=== Documento de origem ===

Correio Braziliense (DF) – 01/10
Sem estímulo para estudar e com pouca perspectiva de qualificação, alunos abandonam a sala de aula para trabalhar e driblar as necessidades
Paloma Oliveto e Mariana Flores
Da equipe do Correio
Luiz Ribeiro
Do Estado de Minas
Ronaldo Oliveira/CB
Maciel de Lima largou a escola para ajudar os pais: ganha R$ 12 por dia e quer colher cana em São Paulo
Na casa de taipa, há três cômodos, por onde dois patos passeiam à vontade. Não tem luz elétrica, água encanada nem esgotamento sanitário. O banheiro fica do lado de fora, no terreno que abriga todos os bens da família de Maciel Gomes de Lima, 17 anos, morador de Pedra Branca, a 268km de Fortaleza: três porcos, duas galinhas e um jumento. Há também a bicicleta, guardada dentro de casa. Custou R$ 100 e foi comprada com o dinheiro que o rapaz conseguiu juntar trabalhando na roça dos outros por oito horas seguidas, sem almoço, a R$ 12 por dia.
Maciel, que abandonou o colégio no ano passado — estava na 5ª série do ensino fundamental, sem saber ler — não vê a hora de completar 18 anos, no começo do ano que vem. Aí poderá realizar seu grande projeto de vida: cortar cana no interior de São Paulo.
Em busca de uma vida melhor, adolescentes e jovens trocam a escola pelo trabalho antes mesmo de concluir o ciclo fundamental. Alguns param nos primeiros anos, semi-analfabetos. A má qualidade do ensino os desestimula. A falta de perspectivas também. Outro que parou com os estudos neste ano — também freqüentava a 5ª série — foi Alessandro Francisco de Souza, 16 anos. O garoto, morador de João das Missões, no norte de Minas Gerais, deixou a escola para procurar um serviço, ainda não encontrado. “Saí por necessidade”, conta.
A varredeira Teresa Francisco de Souza, mãe de Alessandro, não se opôs ao fato de o filho ter abandonado os cadernos, diante da necessidade financeira. Mas diz que sabe o valor da educação na vida de uma pessoa. “Eu, por exemplo, se tivesse estudado, não estaria varrendo rua. Eu não quero isso para meus filhos.”
Teresa alega que com os R$ 380 que recebe não dá para pagar as despesas da casa. Ela relata que já recebeu R$ 45 do Bolsa Família, mas teve o benefício cortado há dois anos. Apesar da carência, mostra-se resignada. “Talvez, cortaram porque tinha gente precisando mais do que eu.”
Coordenador geral da Campanha Nacional pelo Direito à Educação, o sociólogo Daniel Cara destaca a importância de investimento em políticas integradas, que garantam um ensino de qualidade e, ao mesmo tempo, preparem o jovem para o mercado de trabalho. “A educação é o primeiro passo, mas também é preciso abrir perspectivas de desenvolvimento”, diz.

===

**Tarefas propostas:**
(A) Quanto custou a bicicleta de Maciel, segundo a reportagem?
(B) Segundo a reportagem, quais serviços faltam na casa de taipa onde Maciel mora? Liste todos.
(C) Transcreva da reportagem o trecho que começa em "Maciel, que abandonou" e vai até "de São Paulo.", inclusive.

=== Material coletado ===

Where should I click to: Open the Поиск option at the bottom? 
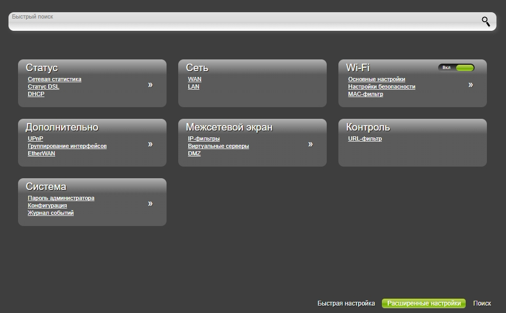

===

**Em resposta:**
(A) R$ 100.

(B)
- Luz elétrica
- Água encanada
- Esgotamento sanitário

(C)
Maciel, que abandonou o colégio no ano passado — estava na 5ª série do ensino fundamental, sem saber ler — não vê a hora de completar 18 anos, no começo do ano que vem. Aí poderá realizar seu grande projeto de vida: cortar cana no interior de São Paulo.